-- INSTRUCTIONS FOR THE TASK --
An exact copy of all the lines below is required, with every image left out.

-- RECORDS SUPPLIED --
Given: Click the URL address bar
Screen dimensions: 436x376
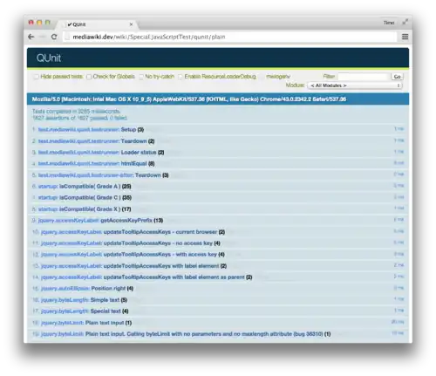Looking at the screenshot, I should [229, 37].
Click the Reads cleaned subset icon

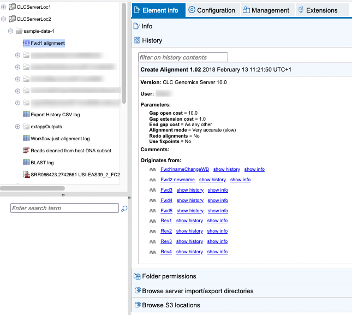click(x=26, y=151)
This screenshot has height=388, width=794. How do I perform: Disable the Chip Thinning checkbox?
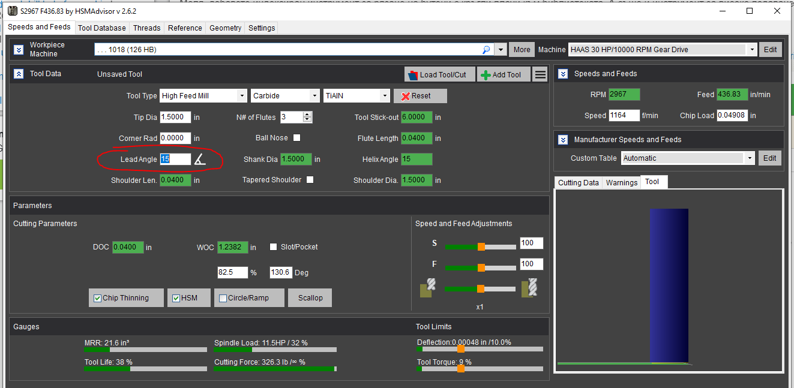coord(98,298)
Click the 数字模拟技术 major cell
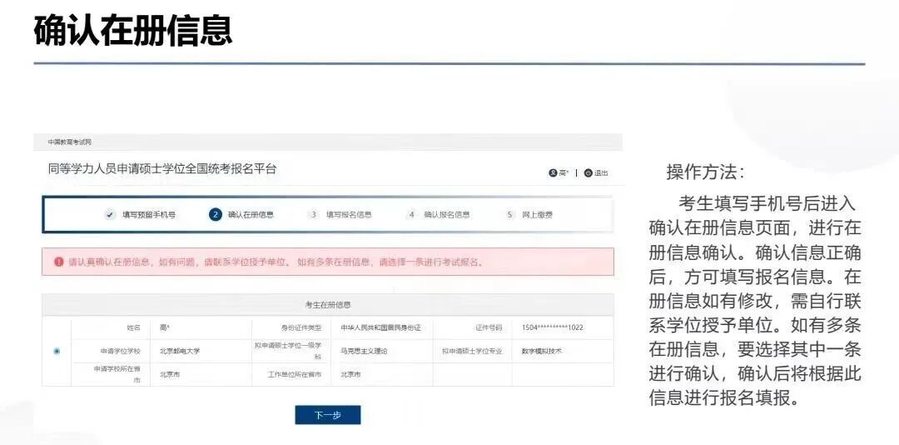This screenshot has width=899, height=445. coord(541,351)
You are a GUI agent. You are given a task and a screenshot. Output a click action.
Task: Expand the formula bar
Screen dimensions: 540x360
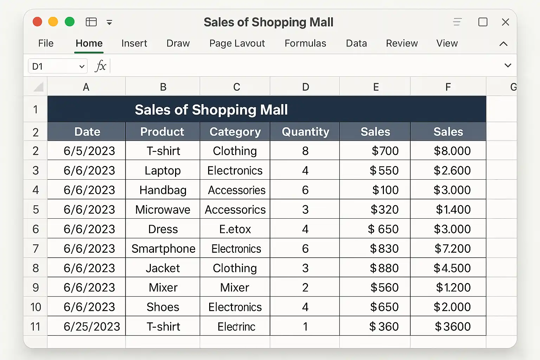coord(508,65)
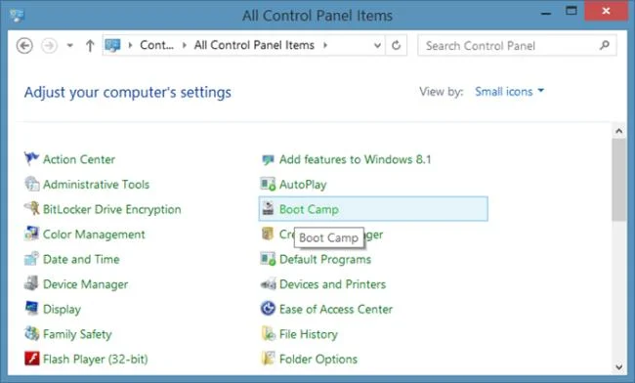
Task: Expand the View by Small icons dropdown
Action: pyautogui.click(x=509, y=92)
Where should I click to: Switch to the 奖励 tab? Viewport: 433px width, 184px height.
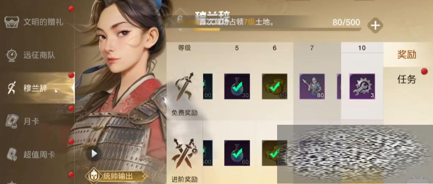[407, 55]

-- SOLUTION FOR THIS TASK --
Given: Click the URL address bar
Screen dimensions: 436x376
Looking at the screenshot, I should [229, 37].
Click the Reads cleaned subset icon

click(x=26, y=151)
This screenshot has height=388, width=794. How do I perform: Disable the Chip Thinning checkbox?
coord(98,298)
Click the 数字模拟技术 major cell
This screenshot has width=899, height=445. coord(541,351)
You are a GUI agent. You are given a task and a screenshot. Output a click action.
Task: Expand the formula bar
Screen dimensions: 540x360
coord(508,65)
Task: Expand the View by Small icons dropdown
Action: pyautogui.click(x=509, y=92)
Where should I click to: Switch to the 奖励 tab? Viewport: 433px width, 184px height.
[407, 55]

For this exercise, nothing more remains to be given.